- **Problem to solve**
Exactly how many lines in the entries contain "will"? Give that number alone.

- **Supplied records**
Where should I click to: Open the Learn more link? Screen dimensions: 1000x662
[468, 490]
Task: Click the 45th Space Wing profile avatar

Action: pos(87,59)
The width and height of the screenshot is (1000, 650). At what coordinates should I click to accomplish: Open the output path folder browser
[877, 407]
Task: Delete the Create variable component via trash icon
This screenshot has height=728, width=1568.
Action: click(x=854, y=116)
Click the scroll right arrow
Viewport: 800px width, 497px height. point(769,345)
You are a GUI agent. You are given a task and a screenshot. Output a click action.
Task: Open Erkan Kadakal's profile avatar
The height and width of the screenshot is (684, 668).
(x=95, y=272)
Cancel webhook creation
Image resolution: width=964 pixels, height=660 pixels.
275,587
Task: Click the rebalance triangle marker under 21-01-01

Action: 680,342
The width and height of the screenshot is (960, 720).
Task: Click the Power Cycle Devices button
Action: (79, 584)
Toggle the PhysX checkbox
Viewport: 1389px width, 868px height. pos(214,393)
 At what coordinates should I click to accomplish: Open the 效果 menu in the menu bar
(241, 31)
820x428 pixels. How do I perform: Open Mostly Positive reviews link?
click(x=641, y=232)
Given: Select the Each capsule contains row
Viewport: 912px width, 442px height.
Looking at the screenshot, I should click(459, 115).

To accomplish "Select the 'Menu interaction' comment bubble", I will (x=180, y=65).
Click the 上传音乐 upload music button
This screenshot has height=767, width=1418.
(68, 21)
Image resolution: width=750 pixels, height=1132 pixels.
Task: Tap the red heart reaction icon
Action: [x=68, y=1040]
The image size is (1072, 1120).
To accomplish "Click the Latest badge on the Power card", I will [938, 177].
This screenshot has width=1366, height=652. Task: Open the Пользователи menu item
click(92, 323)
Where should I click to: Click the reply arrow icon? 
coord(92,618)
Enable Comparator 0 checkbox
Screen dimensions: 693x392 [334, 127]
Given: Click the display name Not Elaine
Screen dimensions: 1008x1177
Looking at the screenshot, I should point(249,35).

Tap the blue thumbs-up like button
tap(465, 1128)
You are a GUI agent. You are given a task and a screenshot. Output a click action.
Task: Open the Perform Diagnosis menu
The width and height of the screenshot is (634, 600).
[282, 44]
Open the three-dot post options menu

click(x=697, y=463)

- **Your response**
2